The Kinks singles chronology
| "Did Ya" (1991) | "Only a Dream" (1993) | "Scattered" (1993) |

Music video
- "Only a Dream" on YouTube

= Only a Dream (The Kinks song) =

"Only a Dream" is a song released and performed by the British rock band the Kinks, written by the main songwriter of the band, Ray Davies. The song appeared on their 1993 album Phobia, the band's final LP.

==Background==
Ray Davies said of the song in a 1993 interview, "I think I kind of found my voice again on 'Only a Dream,' which I wrote on a plane to England after I decided that the album needed to have a little more humanity. It's odd that an artist who's supposed to have been around still gets intimidated by certain things, but I do, and I had to really get myself prepared to do that vocal. The night before I did, I went out and got rat-arsed drunk on wine. I was still shaking when I got to the studio the next morning, and I did the vocal in one take. It's only a pop song, but there's a lot of emotion in it and there's a lot of me in it."

==Release==
"Only a Dream" was first released as the sixth song on the Kinks' first Columbia album, Phobia. The album was not met with much success, not charting in Britain, and only hitting number 166 in America. Despite the failure of the album, the track was released separately as a standalone single, backed with "Somebody Stole My Car" (another song from the Phobia album). A second single from Phobia, "Scattered", was advertised to follow up "Only a Dream", but was cancelled and eventually released in small quantities to collectors. One year later, Columbia Records dropped the Kinks.

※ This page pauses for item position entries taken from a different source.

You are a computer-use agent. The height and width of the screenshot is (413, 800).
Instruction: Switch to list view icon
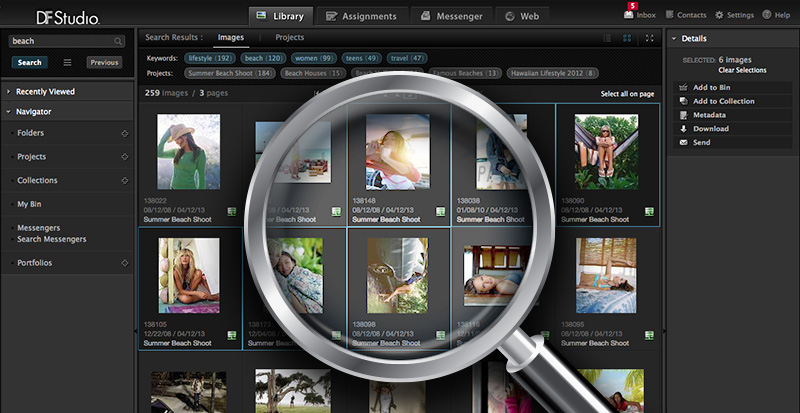point(606,38)
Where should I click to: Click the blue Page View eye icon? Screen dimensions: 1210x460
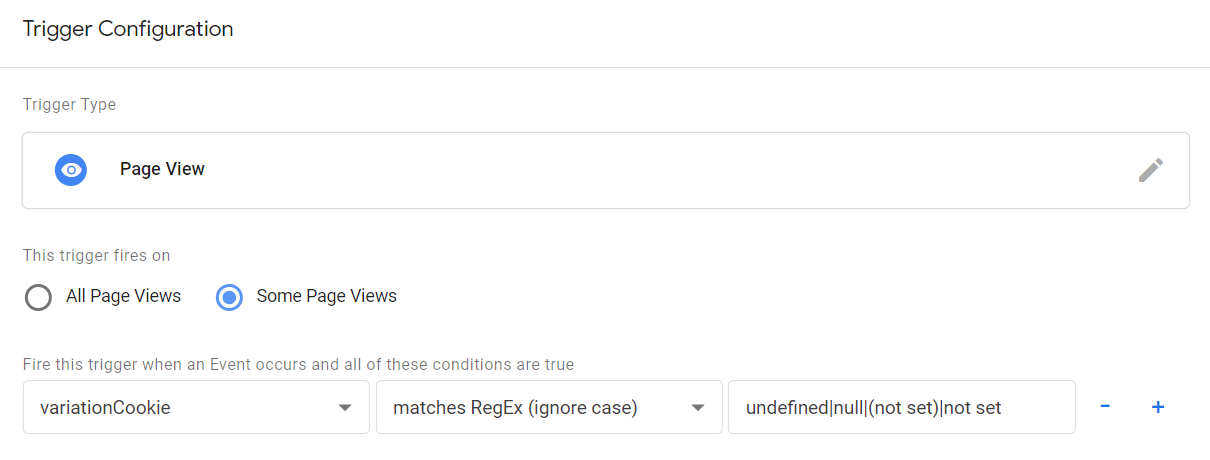coord(71,170)
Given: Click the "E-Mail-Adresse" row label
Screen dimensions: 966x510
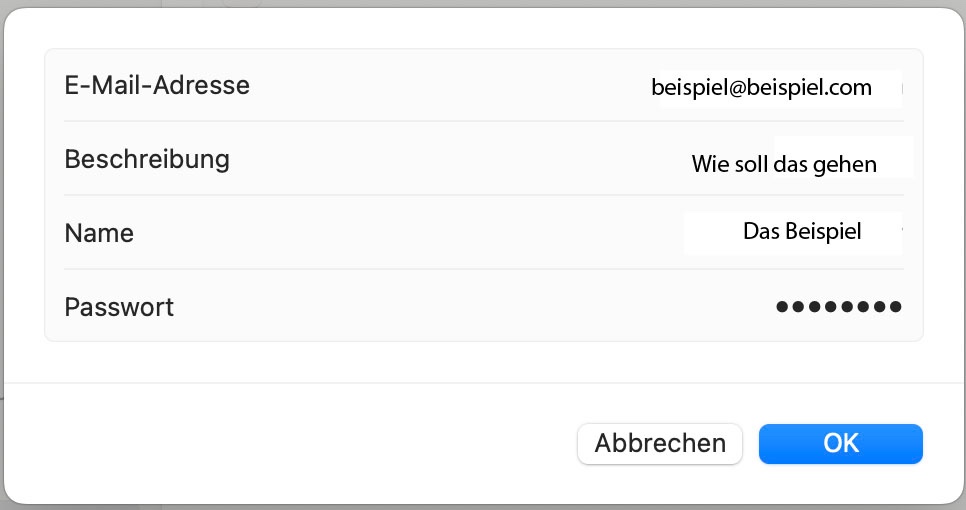Looking at the screenshot, I should click(157, 85).
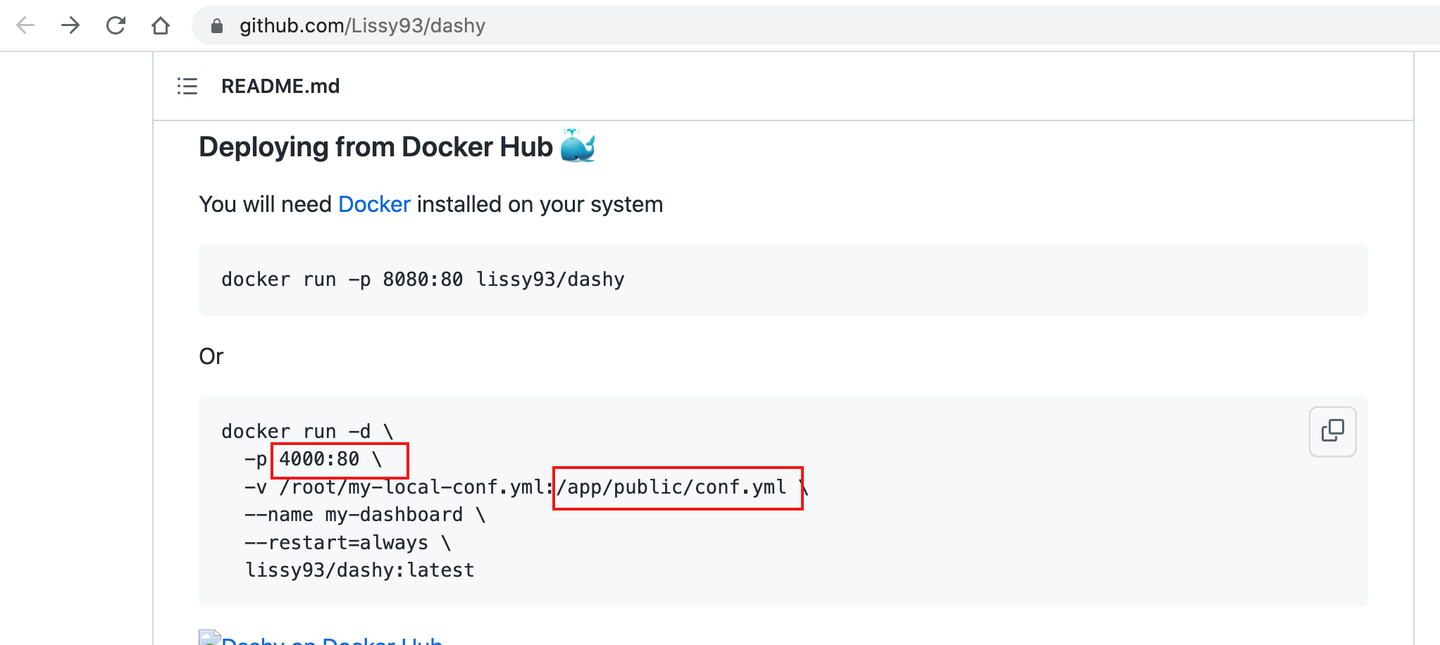Click the whale emoji in the heading
The width and height of the screenshot is (1440, 645).
(578, 146)
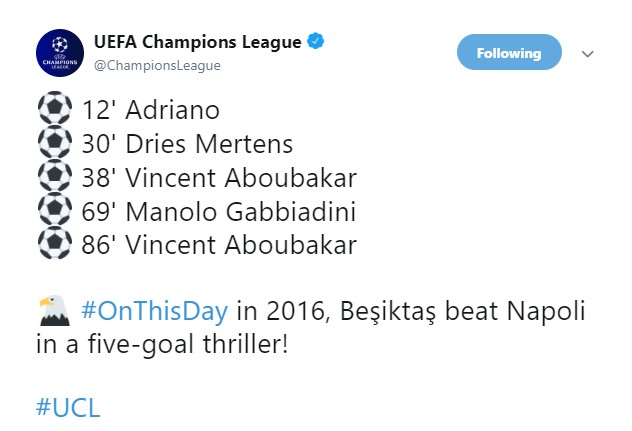Click the "12' Adriano" text line

tap(150, 109)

The song appeared on the compilation album Picture Book.

===Music video===
Like many other Kinks tracks of the era, a music video was shot for "Only a Dream". Featuring both Ray Davies and Dave Davies, Ray Davies lip-synced the song.

==Reception==
Louder Than War singled out "Only a Dream" as the highlight on Phobia, impressed by Davies' "trademarks humour, irony, mental anguish, loneliness and unrequited desire, all achieved by using a lift and a fantasy about a woman as metaphors".